■ Task
Word for word, quote the lines from the one containing "Viewport: 630px width, 419px height." to the end of the entries below, including both. Leave pictures out.

Stored entries:
# # # # # # #

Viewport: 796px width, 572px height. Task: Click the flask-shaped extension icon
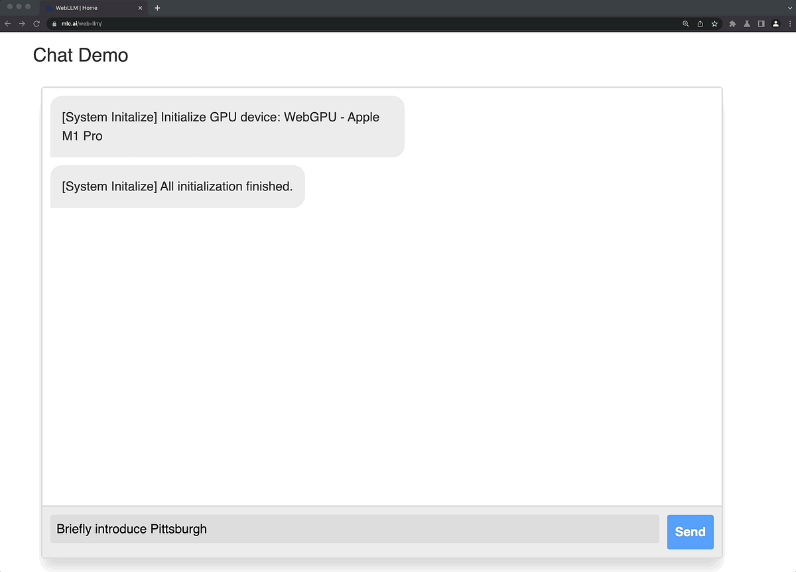tap(747, 23)
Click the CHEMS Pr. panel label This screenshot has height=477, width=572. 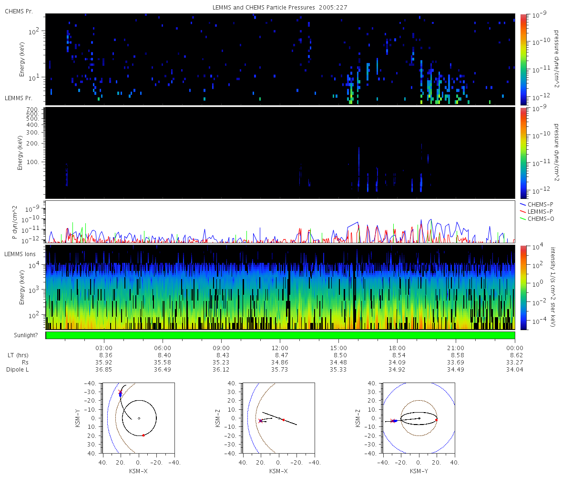click(19, 10)
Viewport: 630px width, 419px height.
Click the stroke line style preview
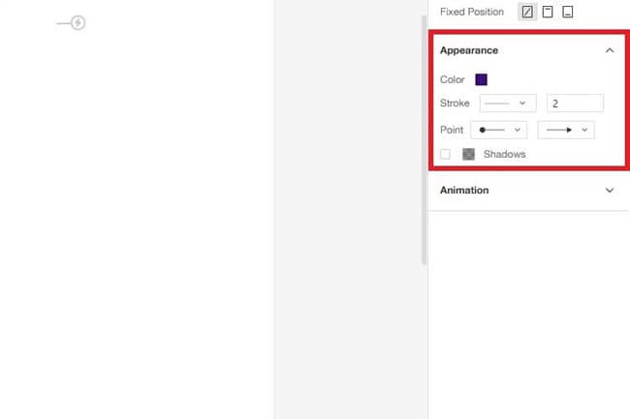[x=496, y=104]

# # # # # # #

■ Output below
Viewport: 630px width, 419px height.
Click the stroke line style preview
[x=496, y=104]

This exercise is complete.